Quant à Boisrond Tonnerre, s’il est vrai, comme on le disait généralement alors, qu’il se montra ingrat envers Geffrard au point d’exciter Dessalines contre lui ; s’il s’acharnait contre Pétion également, en le désignant à Dessalines comme jouant le rôle de Sixte-Quint ; s’il tournait Gérin en ridicule, pour ses plans incessans, il ne pouvait pas être mieux vu que Mentor. Ces deux hommes, enfin, avaient trop de charges contre eux dans l’opinion publique, pour ne pas exciter le désir de s’en débarrasser violemment.

Leur arrestation et celle de plusieurs autres aides de camp de Dessalines furent résolues dans un repas qui eut lieu aux bains publics de la ville, et où se trouvèrent Faubert, Francisque, Lys, David-Troy, Borgella, Voltaire, Lévêque, Bearegard, et plusieurs autres officiers supérieurs. Mentor et Boisrond furent pris dans les rues et conduits en prison. En apprenant ce fait, les autres se cachèrent : le colonel Roux se sauva de chez lui où l’on était allé pour l’arrêter ; Dupuy se rendit chez Pétion qui facilita son départ pour le Nord.[1]

Dans la nuit qui suivit, Mentor et Boisrond Tonnerre furent tués dans la prison. Le premier montra de la résignation à son funeste sort, tandis que le second invectiva les soldats exécuteurs.

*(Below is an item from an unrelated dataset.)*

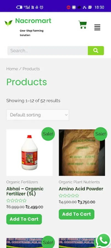111x248 pixels.
Task: Open the Abhai fertilizer bottle image
Action: click(29, 153)
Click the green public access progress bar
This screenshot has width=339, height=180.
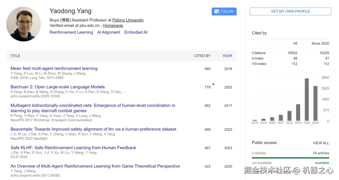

  1. Dupuy dut se déguiser pour se rendre chez Pétion qui le fit partir pour les Gonaïves, sur sa petite goëletie l’Indien, commandée par L. Benjamin. Roux se sauva à cheval et alla se cacher sur une habitation de la plaine, d’où il revint quelques jours après se placer sous la protection de Pétion. Ce sont là des faits connus de tous les contemporains.